Mengakhiri Perdebatan RUU Pilkada


(do. ib.ayobai.org)

Pelaksanaan pemilihan kepala daerah (pilkada) secara langsung yang diawali tahun 2005, besar kemungkinan tidak akan digunakan lagi dalam penyelenggaraan pilkada mendatang. Pasalnya, pascapilpres 2014 terjadi perubahan konstelasi sikap politik antar fraksi-fraksi di DPR terkait pembahasan Rancangan Undang-Undang (RUU) Pilkada tersebut. Mayoritas fraksi yang sebelum pilpres 2014 dilakukan dalam RUU Pilkada menyepakati penyelenggaraan pilkada secara langsung, kini berbalik arah dengan menginginkan penyelenggaraan pilkada secara tidak langsung (baca: dipilih DPRD). Fraksi-fraksi tersebut ialah fraksi yang tergabung dalam Koalisi Merah Putih (KMP) dan menguasai 65 persen kursi DPR, yaitu Gerindra, Golkar, PPP, PAN, dan Demokrat. Maka, aroma hitung-hitungan politik untuk menguasai kekuasaan politik di daerah pasca kekalahan di pilpres menjadi amat terasa.
Di samping itu, menarik dicermati juga argumen yang dibangun oleh fraksi-fraksi KMP untuk mengembalikan pilkada ke tangan DPRD tersebut.

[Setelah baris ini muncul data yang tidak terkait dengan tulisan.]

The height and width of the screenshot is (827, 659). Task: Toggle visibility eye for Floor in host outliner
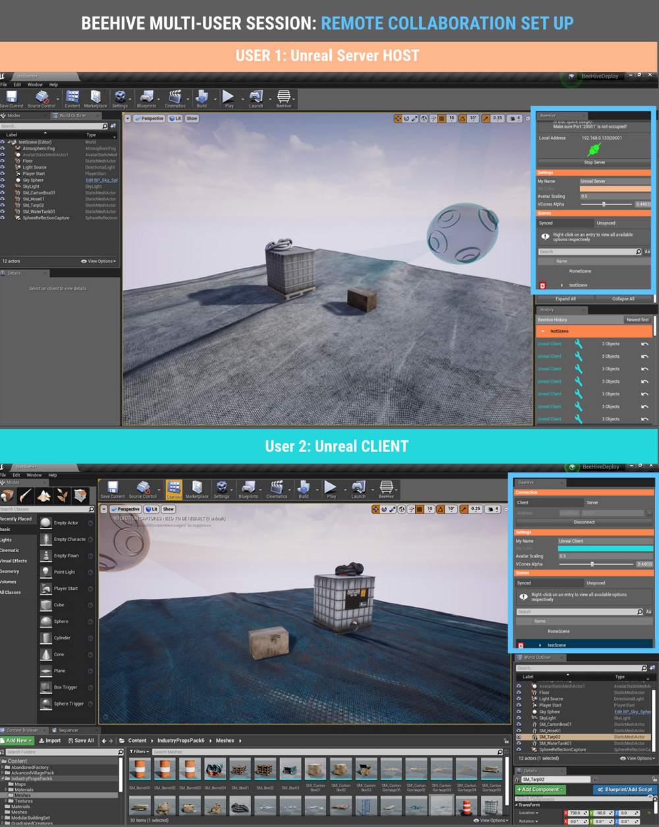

Yakni, pemborosan anggaran daerah, menyuburkan politik transaksional, dan berpotensi besar memicu konflik horisontal. Selain itu, bagi pasangan calon kepala daerah ongkos politik yang harus disediakan sangat tinggi (high cost democracy), yakni berkisar antara Rp 20 miliar hingga Rp 128 miliar. Harus diakui, penyelenggaraan pilkada secara langsung memang masih jauh dari sempurna. Namun demikian, relevansi spirit memajukan demokrasi menjadi kabur maknanya apabila solusi yang diambil ialah dengan mengubah sistemnya. Sebab, untuk memajukan demokrasi nasional diperlukan konsistensi dan perbaikan konsolidasi politik secara berkelanjutan. Maka, solusi yang paling relevan saat ini sebagai upaya membangun dan memajukan demokrasi nasional bukanlah mengubah sistem, melainkan memperbaiki mekanismenya yang sudah ada.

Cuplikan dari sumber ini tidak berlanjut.